Closed Bug 1397512 Opened 7 years ago Closed 7 years ago

Azure Active Directory using Single Sign On causes the back button on the browser to fail due to creating a history entry despite the presence of a no-store header

Categories

(Core :: DOM: Navigation, defect, P2)

defect

Tracking

()

RESOLVED FIXED
mozilla58
Tracking Status
firefox58 --- fixed

People

(Reporter: makers, Assigned: freesamael)

References

(Depends on 1 open bug)

Details

Attachments

(2 files)

User Agent: Mozilla/5.0 (Windows NT 10.0; Win64; x64) AppleWebKit/537.36 (KHTML, like Gecko) Chrome/52.0.2743.116 Safari/537.36 Edge/15.15063

Steps to reproduce:

1) Go to Office.com or Outlook Web access (or any other site that requires AAD login), then sign in with 2FA
2) Go to a random external site
3) Go to http://microsoft.sharepoint.com/sites/msw/ (or another site that requires AAD login)
4) click back



Actual results:

Result: Can’t navigate back, the back button does not work at all


Expected results:

Back button should work.

We’ve determined this to be a Firefox bug and this behavior has existed for a long time now. Other browsers, upon seeing the no-store header in the response, do not create a history entry for the intermediate page. Firefox does create the history entry, and hence clicking back goes to a non-existent page and the back button fails to work.
Summary: Azure Active Directory using Single Sign On causes the back button on the browser to fail due to creating a history entry in a no-store header → Azure Active Directory using Single Sign On causes the back button on the browser to fail due to creating a history entry despite the presence of a no-store header
Component: Untriaged → Document Navigation
Product: Firefox → Core
Flags: needinfo?(sawang)
I can reproduce on Nightly with office.com -> mozilla.com -> outlook.com sequence.
Assignee: nobody → sawang
Flags: needinfo?(sawang)
Humm... I'm a bit confused. With these steps:

1. Goto office.com & sign-in my personal microsoft account.
2. Goto mozilla.com.
3. Goto outlook.com, noticing it's already signed-in.
4. Press back.
=> I got Firefox 57, Chrome 63, Edge 40 stuck here. Only Safari 36 went back to mozilla.com.

5. Press forward.
6. Press back.
=> Now I got Safari stuck here, too.

It doesn't really seem to work with major browsers. Am I missing something?

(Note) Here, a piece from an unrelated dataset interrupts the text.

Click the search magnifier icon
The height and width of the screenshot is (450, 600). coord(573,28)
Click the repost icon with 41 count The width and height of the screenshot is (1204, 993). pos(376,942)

(In reply to Matt from comment #0)
> Other browsers, upon seeing the no-store header in the response, 
> do not create a history entry for the intermediate page.

I don't quite understand this part, either. If a redirection is triggered by http 301/302 
or within the onload handler, the "intermediate" URL in this case wouldn't be added to 
session history; If you make a redirection after onload handler then the current URL has 
already been added to history before location change.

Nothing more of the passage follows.